Gesù pone una doppia indicazione: dice di cosa è fatta nel concreto la vera vita del discepolo e come difendersi.

La vita del discepolo è fatta di piccoli gesti di amore. Come dicevamo ieri dobbiamo essere capaci di vedere la positività delle azioni e delle intenzioni di tutti, capire che non siamo gli unici detentori della Verità.

Il bene possiamo compierlo tutti, in maniera differente, con diversa creatività, con ferite personali che ci appesantiscono e fanno compiere errori, ma tutti possiamo fare del bene.

Ed il vero bene è “semplice” da fare, è fatto di piccoli gesti. Offriamo piccoli gesti, riconosciamo la positività dei piccoli gesti altrui anche in mezzo a mille negatività.

Ma Gesù ci invita anche al taglio. Proviamo a fermarci periodicamente e chiederci nel profondo di noi cosa ci impedisce di essere pienamente noi stessi, cosa ci impedisce di essere pienamente discepoli, cosa ci impedisce di vivere nella leggerezza dei piccoli gesti di amore, cosa ci impedisce di essere felici a pieno e prendiamo il coraggio di tagliare ciò che non ci permette ciò. Meglio “monchi”, con pezzi andati via che possono anche far male che meno se stessi, meno discepoli, meno felici.

Ecco il testo del Vangelo

Mc 9,41-50

In quel tempo, Gesù disse ai suoi discepoli:
«Chiunque vi darà da bere un bicchiere d’acqua nel mio nome perché siete di Cristo, in verità io vi dico, non perderà la sua ricompensa.
Chi scandalizzerà uno solo di questi piccoli che credono in me, è molto meglio per lui che gli venga messa al collo una macina da mulino e sia gettato nel mare.
Se la tua mano ti è motivo di scandalo, tagliala: è meglio per te entrare nella vita con una mano sola, anziché con le due mani andare nella Geènna, nel fuoco inestinguibile.
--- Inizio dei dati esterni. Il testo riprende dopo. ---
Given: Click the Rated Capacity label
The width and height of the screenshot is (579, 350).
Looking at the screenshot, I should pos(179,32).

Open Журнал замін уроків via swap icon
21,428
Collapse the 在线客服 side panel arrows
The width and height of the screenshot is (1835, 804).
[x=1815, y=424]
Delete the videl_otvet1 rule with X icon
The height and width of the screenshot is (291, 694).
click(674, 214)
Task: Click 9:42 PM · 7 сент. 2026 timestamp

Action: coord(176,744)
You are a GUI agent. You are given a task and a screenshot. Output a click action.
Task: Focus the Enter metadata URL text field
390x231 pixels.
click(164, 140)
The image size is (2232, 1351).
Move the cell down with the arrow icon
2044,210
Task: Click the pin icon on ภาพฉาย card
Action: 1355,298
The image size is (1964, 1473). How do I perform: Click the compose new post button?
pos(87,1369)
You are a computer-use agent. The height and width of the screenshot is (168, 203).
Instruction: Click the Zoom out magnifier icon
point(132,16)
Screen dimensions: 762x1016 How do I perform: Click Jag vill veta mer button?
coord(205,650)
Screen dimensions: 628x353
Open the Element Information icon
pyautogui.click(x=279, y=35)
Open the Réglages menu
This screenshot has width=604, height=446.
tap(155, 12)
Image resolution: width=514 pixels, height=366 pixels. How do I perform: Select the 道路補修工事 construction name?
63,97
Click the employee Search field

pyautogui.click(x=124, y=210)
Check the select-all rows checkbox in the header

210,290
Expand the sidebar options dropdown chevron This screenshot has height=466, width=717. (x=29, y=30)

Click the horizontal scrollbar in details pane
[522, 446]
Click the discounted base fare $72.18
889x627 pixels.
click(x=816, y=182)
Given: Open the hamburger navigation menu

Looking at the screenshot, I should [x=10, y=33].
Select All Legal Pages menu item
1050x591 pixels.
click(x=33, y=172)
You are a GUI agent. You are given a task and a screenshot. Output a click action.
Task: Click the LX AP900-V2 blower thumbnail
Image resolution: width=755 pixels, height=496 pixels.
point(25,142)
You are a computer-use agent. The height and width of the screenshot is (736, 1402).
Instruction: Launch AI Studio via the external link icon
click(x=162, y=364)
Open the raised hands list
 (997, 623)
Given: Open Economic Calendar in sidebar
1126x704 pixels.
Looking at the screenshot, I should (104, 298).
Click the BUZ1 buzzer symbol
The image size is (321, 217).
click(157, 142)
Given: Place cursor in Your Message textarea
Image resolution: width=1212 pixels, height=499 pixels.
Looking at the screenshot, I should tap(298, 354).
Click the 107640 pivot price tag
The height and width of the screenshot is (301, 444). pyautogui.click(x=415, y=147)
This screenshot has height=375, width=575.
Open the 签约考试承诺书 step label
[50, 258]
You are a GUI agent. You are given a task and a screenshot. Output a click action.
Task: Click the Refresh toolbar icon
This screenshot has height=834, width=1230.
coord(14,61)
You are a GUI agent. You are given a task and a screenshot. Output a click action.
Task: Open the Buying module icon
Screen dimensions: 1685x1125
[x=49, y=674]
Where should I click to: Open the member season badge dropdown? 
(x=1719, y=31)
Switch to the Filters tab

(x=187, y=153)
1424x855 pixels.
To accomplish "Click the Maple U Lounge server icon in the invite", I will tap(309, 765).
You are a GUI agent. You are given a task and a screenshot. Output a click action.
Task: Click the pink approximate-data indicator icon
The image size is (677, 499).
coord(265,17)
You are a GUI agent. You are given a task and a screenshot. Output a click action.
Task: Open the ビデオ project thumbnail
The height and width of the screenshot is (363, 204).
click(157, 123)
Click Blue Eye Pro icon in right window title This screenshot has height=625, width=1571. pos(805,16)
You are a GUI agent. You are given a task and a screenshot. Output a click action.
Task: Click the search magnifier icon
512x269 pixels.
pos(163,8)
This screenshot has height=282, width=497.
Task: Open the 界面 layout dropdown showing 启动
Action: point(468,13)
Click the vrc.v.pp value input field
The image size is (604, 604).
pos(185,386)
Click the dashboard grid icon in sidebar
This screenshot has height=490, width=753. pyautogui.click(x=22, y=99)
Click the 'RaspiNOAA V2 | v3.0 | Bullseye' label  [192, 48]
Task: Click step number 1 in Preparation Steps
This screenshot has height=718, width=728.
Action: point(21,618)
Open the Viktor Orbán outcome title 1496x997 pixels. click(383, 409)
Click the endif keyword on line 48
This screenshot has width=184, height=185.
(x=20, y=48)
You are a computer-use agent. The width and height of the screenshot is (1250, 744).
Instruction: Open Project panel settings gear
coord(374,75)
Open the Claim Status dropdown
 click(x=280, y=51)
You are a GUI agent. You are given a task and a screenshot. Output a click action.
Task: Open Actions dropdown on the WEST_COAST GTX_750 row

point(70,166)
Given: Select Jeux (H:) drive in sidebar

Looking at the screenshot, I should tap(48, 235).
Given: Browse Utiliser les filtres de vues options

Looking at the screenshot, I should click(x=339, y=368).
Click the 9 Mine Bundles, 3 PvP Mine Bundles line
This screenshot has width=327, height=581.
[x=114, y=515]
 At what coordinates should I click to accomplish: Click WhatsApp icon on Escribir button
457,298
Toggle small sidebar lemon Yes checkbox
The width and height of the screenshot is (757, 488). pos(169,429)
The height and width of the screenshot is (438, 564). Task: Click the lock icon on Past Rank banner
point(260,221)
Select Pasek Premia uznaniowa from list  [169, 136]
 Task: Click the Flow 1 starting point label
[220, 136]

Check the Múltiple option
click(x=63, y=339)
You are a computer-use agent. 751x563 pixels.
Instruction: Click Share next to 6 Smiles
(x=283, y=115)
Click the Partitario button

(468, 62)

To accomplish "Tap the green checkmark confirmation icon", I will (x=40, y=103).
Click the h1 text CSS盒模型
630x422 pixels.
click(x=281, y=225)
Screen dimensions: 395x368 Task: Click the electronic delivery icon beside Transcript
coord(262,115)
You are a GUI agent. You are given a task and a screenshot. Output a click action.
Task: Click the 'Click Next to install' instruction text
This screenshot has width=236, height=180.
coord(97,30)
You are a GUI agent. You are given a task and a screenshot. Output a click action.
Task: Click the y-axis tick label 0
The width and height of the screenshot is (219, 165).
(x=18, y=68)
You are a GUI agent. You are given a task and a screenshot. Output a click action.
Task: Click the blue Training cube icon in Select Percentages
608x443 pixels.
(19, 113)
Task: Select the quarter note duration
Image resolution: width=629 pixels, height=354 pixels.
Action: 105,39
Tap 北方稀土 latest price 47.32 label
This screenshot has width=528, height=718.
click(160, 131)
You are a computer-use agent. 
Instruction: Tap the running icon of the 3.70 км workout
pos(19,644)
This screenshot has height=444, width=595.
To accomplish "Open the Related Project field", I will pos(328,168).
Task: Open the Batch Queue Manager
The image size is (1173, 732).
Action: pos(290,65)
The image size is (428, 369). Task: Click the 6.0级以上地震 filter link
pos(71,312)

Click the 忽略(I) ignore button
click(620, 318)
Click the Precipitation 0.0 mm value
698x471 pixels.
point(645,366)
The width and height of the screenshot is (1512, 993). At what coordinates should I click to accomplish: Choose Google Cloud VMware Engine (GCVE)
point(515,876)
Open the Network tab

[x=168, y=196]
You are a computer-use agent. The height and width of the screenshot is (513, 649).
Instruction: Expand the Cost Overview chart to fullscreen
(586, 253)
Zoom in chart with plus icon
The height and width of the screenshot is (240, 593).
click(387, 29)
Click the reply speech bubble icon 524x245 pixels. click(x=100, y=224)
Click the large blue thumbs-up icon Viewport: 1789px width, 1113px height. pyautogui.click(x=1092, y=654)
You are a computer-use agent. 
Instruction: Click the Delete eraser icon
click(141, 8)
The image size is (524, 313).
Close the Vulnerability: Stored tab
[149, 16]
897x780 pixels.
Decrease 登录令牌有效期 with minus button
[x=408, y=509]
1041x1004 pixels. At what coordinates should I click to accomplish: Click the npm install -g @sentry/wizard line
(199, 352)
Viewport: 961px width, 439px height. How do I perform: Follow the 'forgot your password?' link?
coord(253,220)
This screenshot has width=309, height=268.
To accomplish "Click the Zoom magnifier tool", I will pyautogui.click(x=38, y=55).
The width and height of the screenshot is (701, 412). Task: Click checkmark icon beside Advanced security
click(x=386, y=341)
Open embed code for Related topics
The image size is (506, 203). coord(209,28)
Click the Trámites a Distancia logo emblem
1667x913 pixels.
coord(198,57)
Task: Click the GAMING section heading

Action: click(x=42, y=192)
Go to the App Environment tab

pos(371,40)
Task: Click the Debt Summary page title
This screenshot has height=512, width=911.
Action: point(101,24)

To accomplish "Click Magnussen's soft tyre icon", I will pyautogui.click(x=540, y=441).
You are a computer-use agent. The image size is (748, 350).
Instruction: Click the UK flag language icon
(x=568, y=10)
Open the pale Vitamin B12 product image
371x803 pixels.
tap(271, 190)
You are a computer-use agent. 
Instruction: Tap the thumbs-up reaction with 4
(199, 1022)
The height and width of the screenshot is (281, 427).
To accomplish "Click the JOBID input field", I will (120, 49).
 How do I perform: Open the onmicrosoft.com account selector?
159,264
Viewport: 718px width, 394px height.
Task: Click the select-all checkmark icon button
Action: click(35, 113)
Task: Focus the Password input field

E se il tuo piede ti è motivo di scandalo, taglialo: è meglio per te entrare nella vita con un piede solo, anziché con i due piedi essere gettato nella Geènna. E se il tuo occhio ti è motivo di scandalo, gettalo via: è meglio per te entrare nel regno di Dio con un occhio solo, anziché con due occhi essere gettato nella Geènna, dove il loro verme non muore e il fuoco non si estingue.
Ognuno infatti sarà salato con il fuoco. Buona cosa è il sale; ma se il sale diventa insipido, con che cosa gli darete sapore? Abbiate sale in voi stessi e siate in pace gli uni con gli altri».